Poster
Among the great challenges of modern medicine is the regeneration of human tissue. In this context, functional materials, inspired by the blueprint of the natural tissue, are to be tailored for biomedical applications. The production of hierarchically structured composite materials with biological function include often cells, biopolymers and inorganic components.
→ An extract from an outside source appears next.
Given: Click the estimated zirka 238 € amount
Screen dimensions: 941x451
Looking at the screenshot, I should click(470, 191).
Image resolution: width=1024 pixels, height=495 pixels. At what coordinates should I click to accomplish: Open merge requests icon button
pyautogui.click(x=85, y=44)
Spider silk is a suitable candidate as a scaffold material as it shows no immunogenicity, good biocompatibility and biodegradability. Recently, we developed engineered recombinant spider silk proteins, based on A. diadematus dragline silk. The negatively charged spider silk variant eADF4(C16) displays multiple carboxylate moieties which are capable of binding cations. For instance, eADF4(C16) based polymer composite films were biomineralized with calcium carbonate and calcium phosphate in a two-step process.[1] Further, genetic modifications of spider silk variants[2] can enhance and control the biomineralization process. As a result, specialized scaffolds for tissue regeneration applications such as hydrogels for 3D printing[3] followed by controlled biomineralization in terms of hard tissue development are within the focus of our research.
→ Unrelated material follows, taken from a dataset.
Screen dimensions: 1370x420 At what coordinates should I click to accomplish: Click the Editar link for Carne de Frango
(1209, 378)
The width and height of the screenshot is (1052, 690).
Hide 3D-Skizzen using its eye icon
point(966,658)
[1] Hardy, J. G.; Torres-Rendon, J. G.; Leal-Egana, A.; Walther, A.; Schlaad, H.; Colfen, H.; Scheibel, T. R., Materials 2016, 9 (7).
[2] Huemmerich, D.; Helsen, C. W.; Quedzuweit, S.; Oschmann, J.; Rudolph, R.; Scheibel, T., Biochemistry 2004, 43 (42), 13604-13612.
[3] Schacht, K.; Jüngst, T.; Schweinlin, M.; Ewald, A.; Groll, J.; Scheibel, T., Angew. Chem.-Int. Edit. 2015, 54 (9), 2816-2820.